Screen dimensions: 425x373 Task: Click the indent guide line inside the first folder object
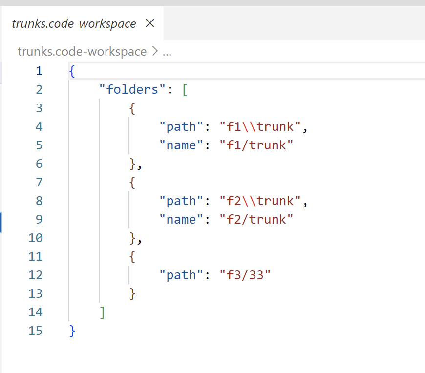pos(128,136)
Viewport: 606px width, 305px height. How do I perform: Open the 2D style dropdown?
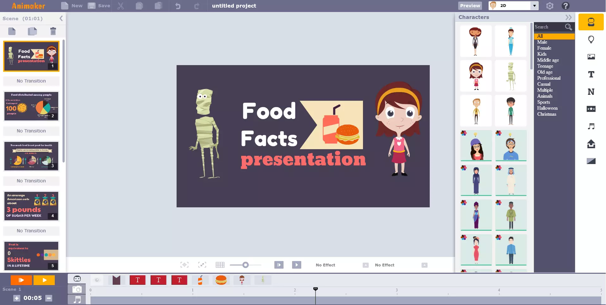click(x=534, y=6)
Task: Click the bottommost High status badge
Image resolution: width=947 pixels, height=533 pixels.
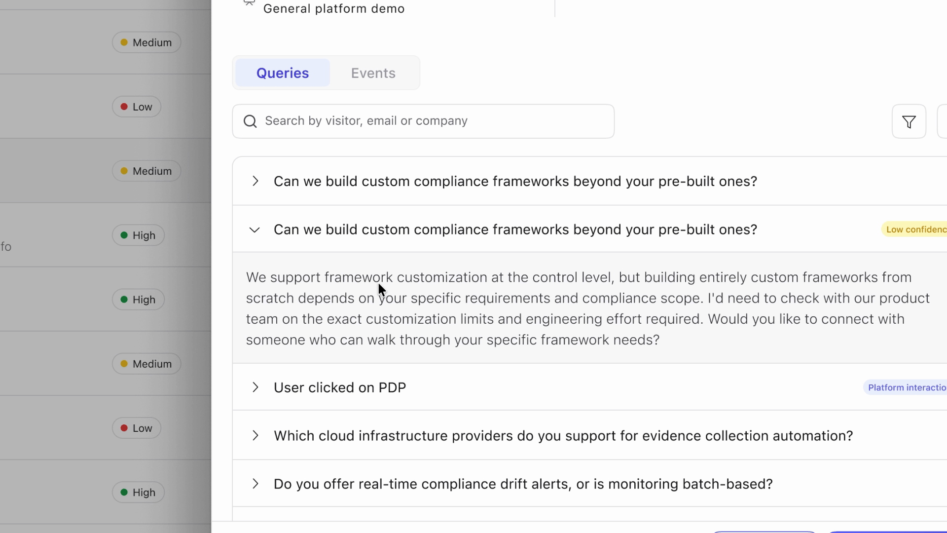Action: pos(138,492)
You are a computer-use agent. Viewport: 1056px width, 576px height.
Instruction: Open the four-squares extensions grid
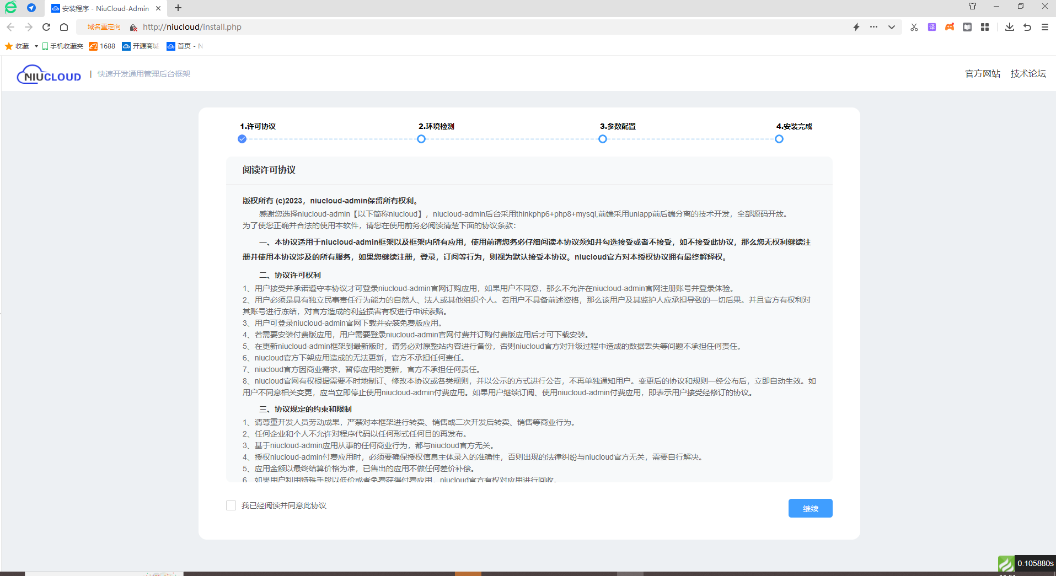click(985, 27)
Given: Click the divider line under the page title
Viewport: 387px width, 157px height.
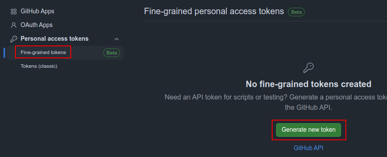Looking at the screenshot, I should [265, 21].
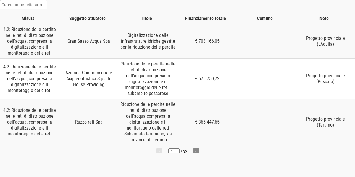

Required work: Would you reproduce the lines above exactly, without carrying over the pictures?

Worked solution:
Screen dimensions: 425x373 Task: Click the indent guide line inside the first folder object
pos(128,136)
Viewport: 606px width, 305px height. How do I perform: Open the 2D style dropdown?
click(x=534, y=6)
Task: Click the bottommost High status badge
Image resolution: width=947 pixels, height=533 pixels.
Action: pos(138,492)
You are a computer-use agent. Viewport: 1056px width, 576px height.
Instruction: Open the four-squares extensions grid
click(985, 27)
Given: Click the divider line under the page title
Viewport: 387px width, 157px height.
Looking at the screenshot, I should [265, 21].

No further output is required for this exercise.